- [WORK REQUIRED]: Take from the material every line containing the string "computer" and copy it.

- [RECORDED DATA]:

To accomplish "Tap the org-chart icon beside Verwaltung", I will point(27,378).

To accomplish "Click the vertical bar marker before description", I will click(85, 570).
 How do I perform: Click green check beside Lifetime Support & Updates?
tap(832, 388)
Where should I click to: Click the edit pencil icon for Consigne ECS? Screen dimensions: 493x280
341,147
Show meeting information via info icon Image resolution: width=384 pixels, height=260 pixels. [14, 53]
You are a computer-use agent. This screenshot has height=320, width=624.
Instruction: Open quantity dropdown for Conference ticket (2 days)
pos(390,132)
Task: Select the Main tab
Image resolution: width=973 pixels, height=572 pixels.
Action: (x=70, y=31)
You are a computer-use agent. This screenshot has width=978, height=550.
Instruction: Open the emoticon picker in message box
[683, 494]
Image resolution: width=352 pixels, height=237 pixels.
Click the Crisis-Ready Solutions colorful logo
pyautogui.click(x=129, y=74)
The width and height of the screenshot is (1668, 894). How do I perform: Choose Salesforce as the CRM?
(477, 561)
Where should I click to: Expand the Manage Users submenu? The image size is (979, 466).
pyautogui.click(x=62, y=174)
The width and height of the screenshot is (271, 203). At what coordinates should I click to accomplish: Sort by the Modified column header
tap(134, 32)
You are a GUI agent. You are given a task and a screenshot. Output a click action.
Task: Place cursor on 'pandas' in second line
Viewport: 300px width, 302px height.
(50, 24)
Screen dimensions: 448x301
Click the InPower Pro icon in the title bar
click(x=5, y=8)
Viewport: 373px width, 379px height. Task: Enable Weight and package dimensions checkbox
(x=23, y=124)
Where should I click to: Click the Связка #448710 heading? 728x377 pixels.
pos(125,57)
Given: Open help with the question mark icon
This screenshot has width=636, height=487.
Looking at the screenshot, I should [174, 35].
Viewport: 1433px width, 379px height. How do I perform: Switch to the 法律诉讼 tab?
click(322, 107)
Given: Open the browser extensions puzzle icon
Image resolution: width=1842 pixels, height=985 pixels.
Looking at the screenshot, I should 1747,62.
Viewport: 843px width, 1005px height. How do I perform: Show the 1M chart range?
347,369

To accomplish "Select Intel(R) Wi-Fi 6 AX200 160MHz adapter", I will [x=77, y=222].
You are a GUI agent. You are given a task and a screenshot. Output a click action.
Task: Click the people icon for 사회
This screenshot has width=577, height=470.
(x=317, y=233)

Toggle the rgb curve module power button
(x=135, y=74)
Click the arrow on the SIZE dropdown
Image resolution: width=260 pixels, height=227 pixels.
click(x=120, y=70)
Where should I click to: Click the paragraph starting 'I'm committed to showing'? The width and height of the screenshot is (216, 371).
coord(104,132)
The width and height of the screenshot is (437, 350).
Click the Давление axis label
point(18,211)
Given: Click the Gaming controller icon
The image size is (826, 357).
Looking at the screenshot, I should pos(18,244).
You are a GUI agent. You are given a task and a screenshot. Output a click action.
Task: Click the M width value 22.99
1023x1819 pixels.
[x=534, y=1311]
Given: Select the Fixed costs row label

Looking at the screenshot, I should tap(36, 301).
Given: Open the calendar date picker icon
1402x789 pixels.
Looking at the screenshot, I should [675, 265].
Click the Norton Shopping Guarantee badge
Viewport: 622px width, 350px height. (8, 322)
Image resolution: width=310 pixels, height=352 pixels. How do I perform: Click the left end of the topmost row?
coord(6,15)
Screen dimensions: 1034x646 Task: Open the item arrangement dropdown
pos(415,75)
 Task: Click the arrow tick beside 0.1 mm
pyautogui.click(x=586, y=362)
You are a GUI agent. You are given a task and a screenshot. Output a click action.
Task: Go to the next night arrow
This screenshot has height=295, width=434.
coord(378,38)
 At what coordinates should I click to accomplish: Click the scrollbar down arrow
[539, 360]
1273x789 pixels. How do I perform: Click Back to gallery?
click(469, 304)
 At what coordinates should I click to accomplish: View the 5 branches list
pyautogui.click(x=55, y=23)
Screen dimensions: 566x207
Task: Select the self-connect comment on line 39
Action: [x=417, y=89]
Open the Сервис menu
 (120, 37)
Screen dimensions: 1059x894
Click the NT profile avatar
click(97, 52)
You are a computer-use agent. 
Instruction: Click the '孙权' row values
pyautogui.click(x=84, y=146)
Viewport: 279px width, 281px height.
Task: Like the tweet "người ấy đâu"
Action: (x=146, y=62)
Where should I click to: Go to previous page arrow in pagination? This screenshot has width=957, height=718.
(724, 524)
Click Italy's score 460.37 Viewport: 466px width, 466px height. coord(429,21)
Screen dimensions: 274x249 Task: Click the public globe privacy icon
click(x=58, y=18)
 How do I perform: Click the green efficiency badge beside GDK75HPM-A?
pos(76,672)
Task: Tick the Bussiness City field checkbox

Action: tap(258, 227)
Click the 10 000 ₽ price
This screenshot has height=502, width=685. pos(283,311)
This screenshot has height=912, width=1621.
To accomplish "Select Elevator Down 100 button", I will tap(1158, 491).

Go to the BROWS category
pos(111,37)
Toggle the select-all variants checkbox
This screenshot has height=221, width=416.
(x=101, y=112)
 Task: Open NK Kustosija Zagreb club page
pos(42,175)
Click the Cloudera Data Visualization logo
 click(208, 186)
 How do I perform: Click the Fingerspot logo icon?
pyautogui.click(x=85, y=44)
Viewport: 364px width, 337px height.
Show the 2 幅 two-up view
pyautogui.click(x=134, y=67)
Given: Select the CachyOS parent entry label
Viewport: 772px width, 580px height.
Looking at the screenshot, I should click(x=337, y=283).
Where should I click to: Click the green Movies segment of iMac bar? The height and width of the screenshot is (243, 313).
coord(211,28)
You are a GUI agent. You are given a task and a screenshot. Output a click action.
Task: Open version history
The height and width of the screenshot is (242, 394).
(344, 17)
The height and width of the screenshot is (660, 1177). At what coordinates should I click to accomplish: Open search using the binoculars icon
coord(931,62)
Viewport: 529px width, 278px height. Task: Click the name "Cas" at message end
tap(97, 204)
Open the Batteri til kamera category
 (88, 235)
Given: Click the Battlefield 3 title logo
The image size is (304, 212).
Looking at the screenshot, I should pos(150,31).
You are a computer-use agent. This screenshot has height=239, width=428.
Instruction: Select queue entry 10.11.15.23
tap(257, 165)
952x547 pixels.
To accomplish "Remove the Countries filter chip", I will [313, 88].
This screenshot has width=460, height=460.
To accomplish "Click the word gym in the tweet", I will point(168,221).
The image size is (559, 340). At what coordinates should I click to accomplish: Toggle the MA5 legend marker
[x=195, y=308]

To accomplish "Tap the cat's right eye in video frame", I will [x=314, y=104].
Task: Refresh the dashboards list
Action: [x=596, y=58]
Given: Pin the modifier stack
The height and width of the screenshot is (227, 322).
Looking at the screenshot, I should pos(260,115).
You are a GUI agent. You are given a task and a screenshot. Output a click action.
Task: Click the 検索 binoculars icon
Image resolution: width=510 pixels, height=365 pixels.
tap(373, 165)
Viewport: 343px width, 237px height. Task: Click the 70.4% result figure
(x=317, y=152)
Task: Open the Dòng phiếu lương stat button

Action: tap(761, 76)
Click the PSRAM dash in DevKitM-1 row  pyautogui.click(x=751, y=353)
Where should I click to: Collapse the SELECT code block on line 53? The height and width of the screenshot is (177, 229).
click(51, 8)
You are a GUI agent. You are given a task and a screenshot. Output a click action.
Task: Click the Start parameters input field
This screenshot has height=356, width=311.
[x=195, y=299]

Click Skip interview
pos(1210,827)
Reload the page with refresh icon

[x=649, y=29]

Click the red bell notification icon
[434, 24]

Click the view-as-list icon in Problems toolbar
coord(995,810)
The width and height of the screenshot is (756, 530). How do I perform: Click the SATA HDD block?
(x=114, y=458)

- [ANSWER FOR THIS EXERCISE]:
You are a computer-use agent. This screenshot has height=320, width=624.
You are a computer-use agent. This screenshot has width=978, height=550.
You are a computer-use agent. 
You are a computer-use agent. This screenshot has height=239, width=428.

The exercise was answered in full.